È arrivato un direttore sportivo italiano. Un nuovo allenatore ed un nuovo vice, italiani. Sette nuovi giocatori, tutti italiani, schierati nell’undici titolare in cui il solo non italiano superstite è Rinaudo, che ha comunque suono italianissimo. E’ tutto ciò che i tifosi chiedevano da tempo e che la società ha ritenuto opportuno fare solo di recente, accortasi d’essere penultima della classifica pur ritenuto di avere un organico da serie A (pure per costo).

Forse anche per questo, parte dei tifosi (come ha ricordato il neo allenatore Marcolin), ha scelto di tornare allo stadio proprio a distanza di quel Catania-Latina. E di certo anche grazie all’apporto dei tifosi al Catania è riuscito più facile vincere. In realtà, almeno per 90 minuti, tutto ha girato talmente bene (pure la la fortuna) da rendere complicato stimare quale fattore possa essere stato più determinante degli altri nel raggiungimento della vittoria. É in fondo questo l’effetto Massimino che era andato perduto. La commistione di diversi ingredienti che rendono magica l’atmosfera e possibile ogni mirabilia.
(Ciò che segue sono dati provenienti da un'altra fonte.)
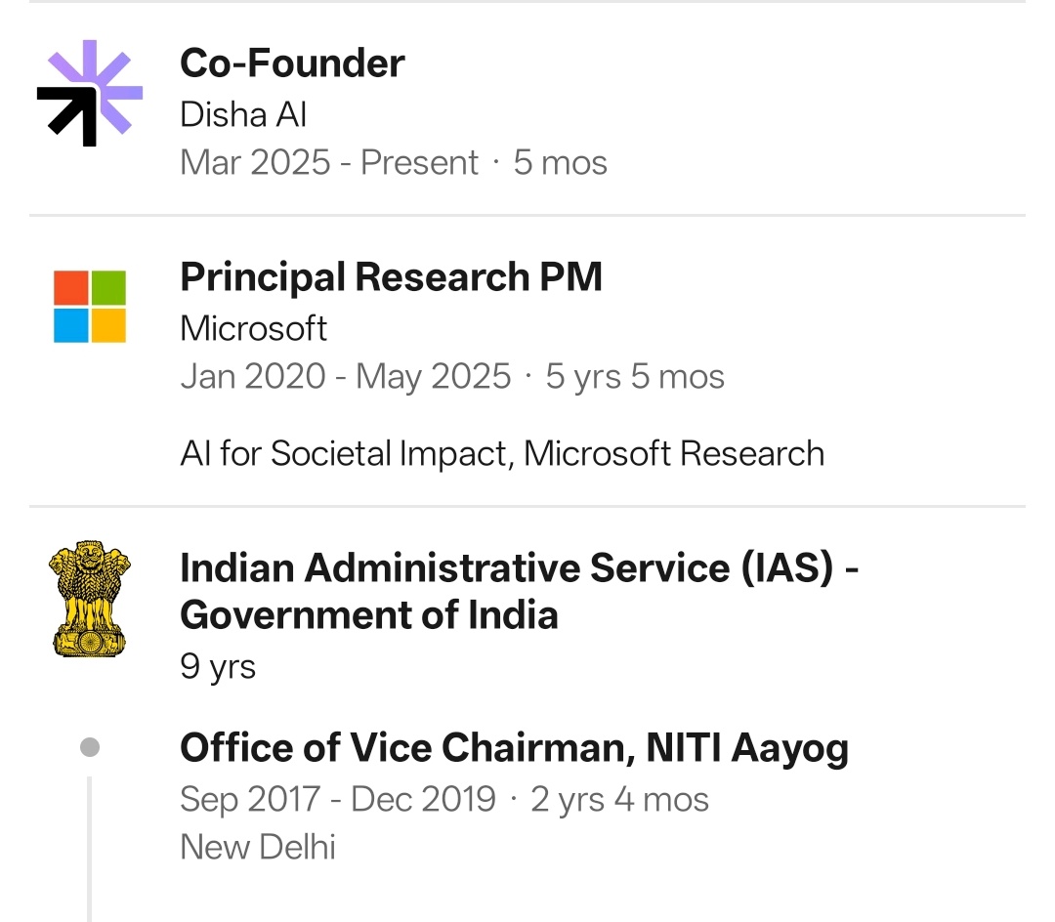Open the Microsoft company name link
The image size is (1055, 922).
click(253, 328)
Stordito più del giocatore della Pro Vercelli dai quattro gol, dal gioco, dalla corsa, dalla grinta del Catania, il tifoso catanese può dimenticare almeno per un giorno o due che la propria squadra è ancora in zona retrocessione, che le servono ancora altri rinforzi (chi può sostituire Calaiò, Maniero, Rosina, Terracciano?), che giocare in casa non è come giocare in trasferta (dove il Catania ha raccolto solo due punti), che sui 57 punti a disposizione dovrà viaggiare alla media di due a partita circa per ambire (sperando anche nel rallentamento degli avversari) alla zona play-off, che un risultato così convincente ed incoraggiante anche il vecchio Catania l’aveva ottenuto, contro l’Entella.
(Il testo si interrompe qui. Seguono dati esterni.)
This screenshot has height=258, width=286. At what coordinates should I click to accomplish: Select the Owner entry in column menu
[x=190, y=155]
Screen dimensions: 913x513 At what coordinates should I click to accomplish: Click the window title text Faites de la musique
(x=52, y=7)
Man mano che la sfida al Perugia sarà più prossima (sabato, ancora al Massimino), allora sarà bene riemerga la consapevolezza, almeno nella squadra, che il Catania, contro la Pro Vercelli, in fondo ha solo vinto. Ha fatto solo quello per cui era stato progettato. E servirà più di un mezzo miracolo per raggiungere l’obiettivo prefissato. Allora sì che quanto adesso resta solo la speranza di un nuovo e buon inizio diverrà, forse, una notizia.